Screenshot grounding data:
§

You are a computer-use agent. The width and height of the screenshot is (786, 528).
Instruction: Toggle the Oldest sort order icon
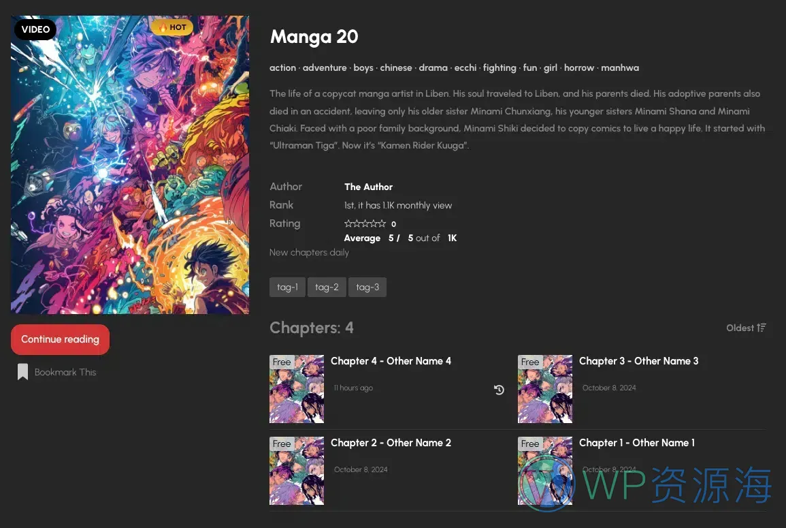coord(762,328)
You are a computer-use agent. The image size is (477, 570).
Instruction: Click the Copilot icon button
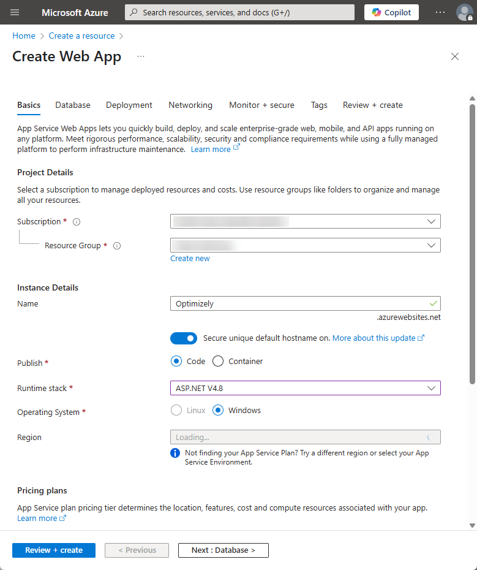point(391,12)
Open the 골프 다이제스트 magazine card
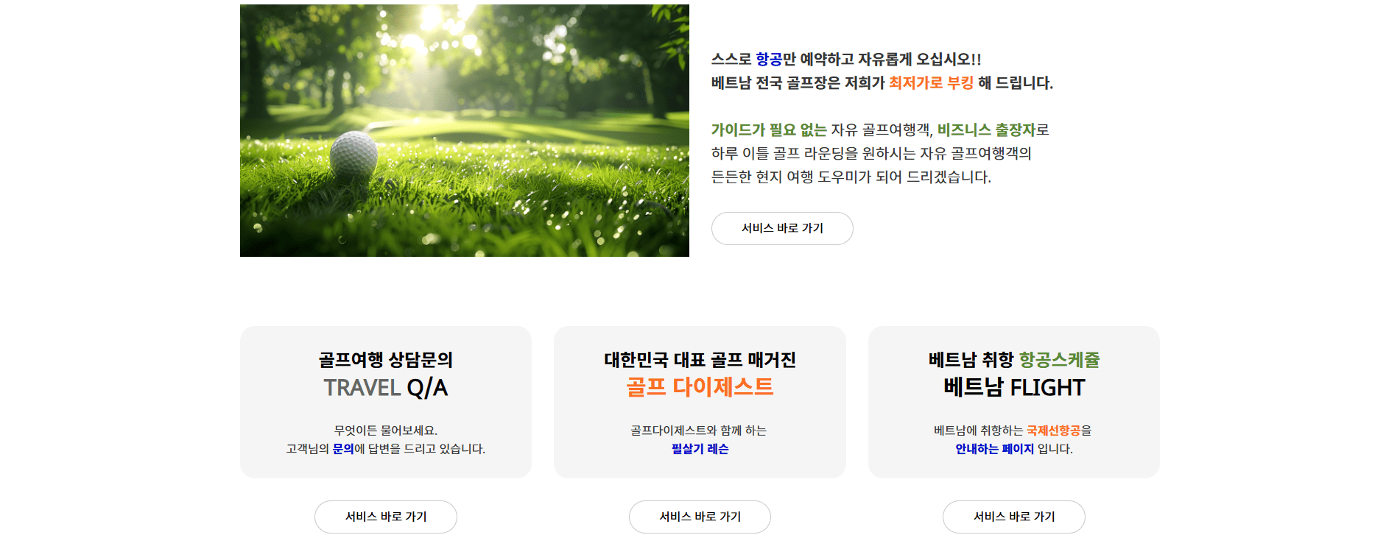 coord(700,402)
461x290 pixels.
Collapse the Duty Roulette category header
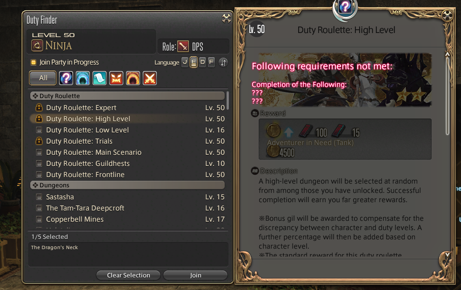point(127,96)
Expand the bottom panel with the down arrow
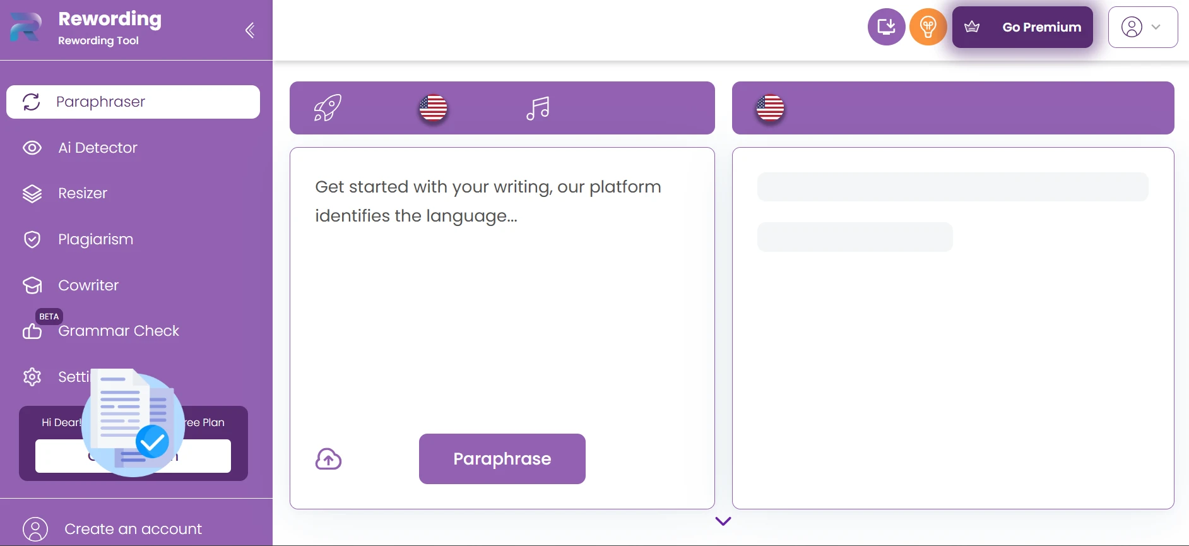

§

> **THE TASK**
Could you write out the records exactly while omitting every picture?

> **RESPONSE AREA**
You are a computer-use agent. The width and height of the screenshot is (786, 528).
Instruction: Toggle the Oldest sort order icon
coord(762,328)
You are a computer-use agent. The image size is (477, 570).
Instruction: Click the Copilot icon button
point(391,12)
Open the 골프 다이제스트 magazine card
 coord(700,402)
461x290 pixels.
Collapse the Duty Roulette category header
point(127,96)
Expand the bottom panel with the down arrow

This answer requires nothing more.